On Sun, Dec 01, 2013 at 05:14:41AM -0800, Christoph Hellwig wrote:
> This series tries to get rid of the damage created by sprinkling the
> network namespace cat poo all over rpc_pipefs and users.
> 
> Instead of getting lost in a maze of notifiers and infrastructure build
> around it a cargo cult manner we revert to a slightly nicer version of
> the pre-namespace API.
> 
> To do this we just have to create an in-kernel instance of rpc_pipefs
> that is mounted at network namespace creation so that all functions can
> operated on it.
> 
> As-is this has one major downside: because the initial mount already grabs
> a reference to the network namespace we'll create a cyclic reference and
> will never free the network namespace.

Making the series no-go in that form, obviously.

> To get around this we'd need
> some way to only grab it once user mounts show up / disapear in the VFS.

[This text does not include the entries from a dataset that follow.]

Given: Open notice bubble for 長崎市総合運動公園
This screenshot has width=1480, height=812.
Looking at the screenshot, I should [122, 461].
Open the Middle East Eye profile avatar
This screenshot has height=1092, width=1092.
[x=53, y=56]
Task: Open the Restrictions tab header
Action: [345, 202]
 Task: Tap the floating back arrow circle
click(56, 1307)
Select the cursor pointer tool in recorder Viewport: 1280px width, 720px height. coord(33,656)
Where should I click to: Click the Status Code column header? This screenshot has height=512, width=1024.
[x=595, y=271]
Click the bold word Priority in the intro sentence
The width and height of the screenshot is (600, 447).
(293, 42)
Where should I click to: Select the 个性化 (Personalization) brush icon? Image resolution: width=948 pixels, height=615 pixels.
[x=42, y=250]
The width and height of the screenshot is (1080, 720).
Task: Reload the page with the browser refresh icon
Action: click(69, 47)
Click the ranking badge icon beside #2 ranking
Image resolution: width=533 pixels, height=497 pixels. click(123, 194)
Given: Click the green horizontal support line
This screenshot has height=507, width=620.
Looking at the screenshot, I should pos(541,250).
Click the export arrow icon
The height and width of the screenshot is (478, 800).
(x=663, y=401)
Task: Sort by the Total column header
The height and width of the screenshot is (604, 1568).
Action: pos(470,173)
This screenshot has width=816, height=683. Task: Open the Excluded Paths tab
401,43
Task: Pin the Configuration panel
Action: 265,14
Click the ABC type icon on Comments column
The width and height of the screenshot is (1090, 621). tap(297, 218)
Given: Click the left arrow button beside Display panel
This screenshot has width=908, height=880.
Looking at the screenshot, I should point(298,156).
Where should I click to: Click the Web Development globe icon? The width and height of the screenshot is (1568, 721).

Hmm...  FWIW, there already is something of that sort; it _is_ ugly, but it
might be a food for thought...

AFAICS, pid_ns gets internal procfs instance and it pins the sucker down.
Which would cause exact same problems, obviously.  The trick done there
is more or less to introduce a "being shut down" state of pid_ns - from
the moment when we don't have any pids in it to actual destruction.
Entering that state schedules (yes, it is async and yes, it is ugly)
dropping the internal procfs vfsmount.

Additional headache, AFAICS, comes from /proc/self/ns/pid - it can be
opened, passed to somebody in ancestor pidns and then fed by it to
setns(2).  After that fork() by that somebody will trigger alloc_pid() in
that pid_ns.  What happens if it comes just before the (already scheduled)
pid_ns_release_proc()?  AFAICS, nothing good - there's no protection
against leaks, access to freed vfsmount, double-mntput, etc.  Eric, am
I missing something subtle and relevant in that code?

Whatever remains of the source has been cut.